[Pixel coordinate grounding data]
########################################
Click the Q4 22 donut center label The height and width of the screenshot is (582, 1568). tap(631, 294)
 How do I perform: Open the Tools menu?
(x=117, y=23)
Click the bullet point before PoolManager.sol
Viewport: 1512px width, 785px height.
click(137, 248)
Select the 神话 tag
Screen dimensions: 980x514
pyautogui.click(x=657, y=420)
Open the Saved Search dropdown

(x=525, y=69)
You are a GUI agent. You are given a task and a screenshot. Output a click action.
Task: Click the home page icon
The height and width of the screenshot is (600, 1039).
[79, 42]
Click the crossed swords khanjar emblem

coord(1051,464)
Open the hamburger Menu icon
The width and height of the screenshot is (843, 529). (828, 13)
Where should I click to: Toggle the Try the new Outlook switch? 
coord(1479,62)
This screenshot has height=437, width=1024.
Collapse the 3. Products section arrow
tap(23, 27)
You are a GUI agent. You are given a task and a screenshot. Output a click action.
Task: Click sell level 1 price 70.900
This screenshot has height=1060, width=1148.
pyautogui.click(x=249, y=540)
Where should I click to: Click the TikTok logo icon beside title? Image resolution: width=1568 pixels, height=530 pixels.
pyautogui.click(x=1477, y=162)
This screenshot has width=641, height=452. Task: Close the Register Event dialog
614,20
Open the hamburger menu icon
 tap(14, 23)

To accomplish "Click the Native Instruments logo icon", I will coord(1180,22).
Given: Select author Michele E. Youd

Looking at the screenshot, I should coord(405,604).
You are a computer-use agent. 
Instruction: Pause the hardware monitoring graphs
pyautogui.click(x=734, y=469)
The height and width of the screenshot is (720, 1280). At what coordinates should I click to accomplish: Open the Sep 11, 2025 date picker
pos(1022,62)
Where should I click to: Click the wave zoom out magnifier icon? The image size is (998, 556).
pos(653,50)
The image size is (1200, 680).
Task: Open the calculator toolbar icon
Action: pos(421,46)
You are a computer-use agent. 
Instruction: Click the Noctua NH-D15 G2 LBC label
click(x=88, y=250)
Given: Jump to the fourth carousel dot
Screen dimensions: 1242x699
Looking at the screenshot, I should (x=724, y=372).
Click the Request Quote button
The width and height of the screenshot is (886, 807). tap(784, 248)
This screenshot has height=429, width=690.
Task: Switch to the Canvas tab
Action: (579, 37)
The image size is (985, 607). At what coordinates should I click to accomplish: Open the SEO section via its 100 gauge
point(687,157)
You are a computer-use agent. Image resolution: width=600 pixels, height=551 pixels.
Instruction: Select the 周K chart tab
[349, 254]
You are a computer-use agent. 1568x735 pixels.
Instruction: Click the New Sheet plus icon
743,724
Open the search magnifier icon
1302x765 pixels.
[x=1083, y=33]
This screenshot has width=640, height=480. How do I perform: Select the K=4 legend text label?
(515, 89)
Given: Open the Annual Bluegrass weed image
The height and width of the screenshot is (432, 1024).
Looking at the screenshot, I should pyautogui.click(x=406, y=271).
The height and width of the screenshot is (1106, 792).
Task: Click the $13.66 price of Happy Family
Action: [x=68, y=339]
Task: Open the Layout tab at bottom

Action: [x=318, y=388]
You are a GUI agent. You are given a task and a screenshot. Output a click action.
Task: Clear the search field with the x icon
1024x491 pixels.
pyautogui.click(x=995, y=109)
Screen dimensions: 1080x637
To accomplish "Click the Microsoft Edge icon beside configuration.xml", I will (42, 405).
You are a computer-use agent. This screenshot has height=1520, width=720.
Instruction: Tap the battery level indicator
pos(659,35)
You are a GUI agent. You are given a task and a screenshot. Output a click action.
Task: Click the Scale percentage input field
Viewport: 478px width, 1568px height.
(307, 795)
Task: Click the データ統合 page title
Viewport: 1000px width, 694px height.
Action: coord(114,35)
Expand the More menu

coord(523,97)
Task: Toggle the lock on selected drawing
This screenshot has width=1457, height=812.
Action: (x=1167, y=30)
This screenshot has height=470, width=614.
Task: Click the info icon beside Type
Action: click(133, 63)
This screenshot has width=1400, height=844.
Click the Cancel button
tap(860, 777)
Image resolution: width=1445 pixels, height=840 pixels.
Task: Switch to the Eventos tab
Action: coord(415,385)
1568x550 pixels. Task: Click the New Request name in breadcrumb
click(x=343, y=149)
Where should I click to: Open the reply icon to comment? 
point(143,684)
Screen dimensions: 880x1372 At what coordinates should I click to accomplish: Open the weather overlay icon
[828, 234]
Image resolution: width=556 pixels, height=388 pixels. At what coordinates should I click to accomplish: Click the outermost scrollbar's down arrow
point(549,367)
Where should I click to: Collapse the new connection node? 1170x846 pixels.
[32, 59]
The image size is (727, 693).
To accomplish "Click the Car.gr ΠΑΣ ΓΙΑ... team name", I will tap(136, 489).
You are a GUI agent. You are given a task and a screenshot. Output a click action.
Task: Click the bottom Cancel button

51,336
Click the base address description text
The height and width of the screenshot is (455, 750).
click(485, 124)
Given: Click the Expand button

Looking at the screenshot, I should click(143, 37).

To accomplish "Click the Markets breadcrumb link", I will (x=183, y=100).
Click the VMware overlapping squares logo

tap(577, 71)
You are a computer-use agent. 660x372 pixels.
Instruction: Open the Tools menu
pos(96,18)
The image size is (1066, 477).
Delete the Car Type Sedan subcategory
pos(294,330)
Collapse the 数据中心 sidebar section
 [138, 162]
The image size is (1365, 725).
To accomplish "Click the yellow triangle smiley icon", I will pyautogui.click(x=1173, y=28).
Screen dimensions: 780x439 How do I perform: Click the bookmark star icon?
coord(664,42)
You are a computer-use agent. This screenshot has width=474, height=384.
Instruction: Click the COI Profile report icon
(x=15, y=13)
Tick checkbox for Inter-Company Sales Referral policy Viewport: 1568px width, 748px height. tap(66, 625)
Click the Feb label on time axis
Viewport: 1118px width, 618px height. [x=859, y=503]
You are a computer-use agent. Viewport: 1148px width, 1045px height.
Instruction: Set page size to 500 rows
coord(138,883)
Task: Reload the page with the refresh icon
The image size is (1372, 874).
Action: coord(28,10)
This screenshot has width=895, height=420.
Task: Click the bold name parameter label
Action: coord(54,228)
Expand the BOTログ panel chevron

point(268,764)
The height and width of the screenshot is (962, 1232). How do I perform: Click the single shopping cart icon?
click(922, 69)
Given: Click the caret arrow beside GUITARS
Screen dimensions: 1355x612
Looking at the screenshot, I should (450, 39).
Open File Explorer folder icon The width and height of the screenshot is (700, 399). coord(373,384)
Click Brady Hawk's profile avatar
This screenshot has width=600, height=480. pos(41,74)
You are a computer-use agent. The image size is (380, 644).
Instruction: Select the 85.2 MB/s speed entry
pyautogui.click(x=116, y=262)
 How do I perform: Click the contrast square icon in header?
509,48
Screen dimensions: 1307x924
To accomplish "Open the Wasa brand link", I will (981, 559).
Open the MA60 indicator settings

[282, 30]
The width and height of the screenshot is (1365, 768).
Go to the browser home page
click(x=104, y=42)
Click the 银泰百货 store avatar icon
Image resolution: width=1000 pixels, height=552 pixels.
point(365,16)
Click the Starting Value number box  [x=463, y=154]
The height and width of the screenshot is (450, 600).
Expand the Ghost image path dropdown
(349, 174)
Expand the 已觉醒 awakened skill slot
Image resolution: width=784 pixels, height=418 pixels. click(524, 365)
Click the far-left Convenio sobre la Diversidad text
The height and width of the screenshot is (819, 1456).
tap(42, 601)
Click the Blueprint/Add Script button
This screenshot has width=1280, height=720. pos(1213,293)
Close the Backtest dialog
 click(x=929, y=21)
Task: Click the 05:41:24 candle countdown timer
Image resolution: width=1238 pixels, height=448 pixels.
########################################
(DIRECTIONS FOR THIS TASK):
Search the entries for the word "with" and copy every line that has it.

(ANSWER SPACE):
Task: Clear the search field with the x icon
Task: Reload the page with the refresh icon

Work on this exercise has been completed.